**Collected data:**

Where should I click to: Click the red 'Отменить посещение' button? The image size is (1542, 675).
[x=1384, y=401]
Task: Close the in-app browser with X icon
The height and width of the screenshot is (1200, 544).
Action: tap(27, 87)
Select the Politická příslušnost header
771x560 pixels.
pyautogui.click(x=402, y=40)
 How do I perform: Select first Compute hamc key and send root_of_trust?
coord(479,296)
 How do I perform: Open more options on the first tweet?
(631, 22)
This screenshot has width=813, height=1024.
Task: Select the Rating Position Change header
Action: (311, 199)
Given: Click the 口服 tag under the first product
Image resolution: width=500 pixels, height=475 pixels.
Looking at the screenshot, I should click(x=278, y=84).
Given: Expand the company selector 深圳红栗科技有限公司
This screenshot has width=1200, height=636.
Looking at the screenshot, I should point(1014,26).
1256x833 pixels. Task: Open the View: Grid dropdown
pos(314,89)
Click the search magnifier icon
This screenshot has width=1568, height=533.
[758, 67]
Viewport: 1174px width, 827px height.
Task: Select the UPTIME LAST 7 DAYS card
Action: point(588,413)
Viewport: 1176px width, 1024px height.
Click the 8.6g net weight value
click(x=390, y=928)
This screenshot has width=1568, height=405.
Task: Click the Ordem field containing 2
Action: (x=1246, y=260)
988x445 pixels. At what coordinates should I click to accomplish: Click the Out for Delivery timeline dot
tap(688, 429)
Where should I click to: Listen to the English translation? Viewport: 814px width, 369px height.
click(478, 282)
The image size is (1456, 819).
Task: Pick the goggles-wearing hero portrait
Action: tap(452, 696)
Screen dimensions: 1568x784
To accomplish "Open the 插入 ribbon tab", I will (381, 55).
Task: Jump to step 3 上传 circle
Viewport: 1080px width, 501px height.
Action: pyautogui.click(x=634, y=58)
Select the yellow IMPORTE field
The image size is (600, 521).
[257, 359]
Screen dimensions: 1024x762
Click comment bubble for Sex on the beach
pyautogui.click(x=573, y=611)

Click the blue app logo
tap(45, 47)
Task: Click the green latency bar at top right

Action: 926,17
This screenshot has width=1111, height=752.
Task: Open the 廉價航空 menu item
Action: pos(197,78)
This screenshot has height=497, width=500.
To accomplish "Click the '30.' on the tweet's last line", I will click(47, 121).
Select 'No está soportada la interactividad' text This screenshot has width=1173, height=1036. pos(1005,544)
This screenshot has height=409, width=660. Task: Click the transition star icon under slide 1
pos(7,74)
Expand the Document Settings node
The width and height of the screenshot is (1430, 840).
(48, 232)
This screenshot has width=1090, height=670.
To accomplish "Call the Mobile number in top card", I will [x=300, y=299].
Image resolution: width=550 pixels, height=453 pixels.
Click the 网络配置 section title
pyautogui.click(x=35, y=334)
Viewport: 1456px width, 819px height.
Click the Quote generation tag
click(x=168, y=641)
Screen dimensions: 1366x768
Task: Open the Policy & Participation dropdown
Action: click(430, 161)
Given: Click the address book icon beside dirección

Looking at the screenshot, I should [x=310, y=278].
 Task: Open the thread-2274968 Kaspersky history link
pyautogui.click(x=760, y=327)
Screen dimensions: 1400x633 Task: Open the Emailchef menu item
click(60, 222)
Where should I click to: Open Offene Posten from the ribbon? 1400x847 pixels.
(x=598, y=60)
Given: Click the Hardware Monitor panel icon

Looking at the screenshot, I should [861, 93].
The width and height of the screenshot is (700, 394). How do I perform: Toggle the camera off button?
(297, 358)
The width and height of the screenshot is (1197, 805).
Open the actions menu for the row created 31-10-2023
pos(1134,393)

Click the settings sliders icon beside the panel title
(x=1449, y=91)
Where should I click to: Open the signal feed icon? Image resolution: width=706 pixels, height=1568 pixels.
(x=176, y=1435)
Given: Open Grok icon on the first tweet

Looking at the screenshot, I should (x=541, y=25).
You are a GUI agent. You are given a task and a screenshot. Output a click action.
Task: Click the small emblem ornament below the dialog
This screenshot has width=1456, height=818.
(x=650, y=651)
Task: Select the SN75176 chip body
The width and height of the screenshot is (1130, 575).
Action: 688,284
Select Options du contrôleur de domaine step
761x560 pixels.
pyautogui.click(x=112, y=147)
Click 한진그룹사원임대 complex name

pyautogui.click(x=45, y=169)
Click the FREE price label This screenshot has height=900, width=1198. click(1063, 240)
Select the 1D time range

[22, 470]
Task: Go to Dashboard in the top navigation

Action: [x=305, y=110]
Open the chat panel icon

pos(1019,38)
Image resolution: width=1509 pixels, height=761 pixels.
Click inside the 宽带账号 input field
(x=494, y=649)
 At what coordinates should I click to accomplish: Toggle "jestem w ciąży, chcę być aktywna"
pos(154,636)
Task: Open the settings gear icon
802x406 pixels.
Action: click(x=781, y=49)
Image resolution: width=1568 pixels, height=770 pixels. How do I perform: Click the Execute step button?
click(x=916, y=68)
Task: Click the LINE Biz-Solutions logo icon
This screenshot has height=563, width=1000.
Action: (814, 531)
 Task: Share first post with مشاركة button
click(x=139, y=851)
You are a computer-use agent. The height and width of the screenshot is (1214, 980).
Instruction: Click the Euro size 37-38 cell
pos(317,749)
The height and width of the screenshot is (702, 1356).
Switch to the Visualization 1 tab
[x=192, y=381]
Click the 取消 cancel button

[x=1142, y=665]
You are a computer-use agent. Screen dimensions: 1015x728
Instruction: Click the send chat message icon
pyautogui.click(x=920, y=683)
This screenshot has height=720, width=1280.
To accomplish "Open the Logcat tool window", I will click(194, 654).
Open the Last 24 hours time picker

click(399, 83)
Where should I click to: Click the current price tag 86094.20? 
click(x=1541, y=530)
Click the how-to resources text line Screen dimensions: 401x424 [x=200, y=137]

**WORK INSTRUCTIONS:** List every line above that contains the word "text".

**ANSWER SPACE:**
Select 'No está soportada la interactividad' text This screenshot has width=1173, height=1036. pos(1005,544)
Click the how-to resources text line Screen dimensions: 401x424 [x=200, y=137]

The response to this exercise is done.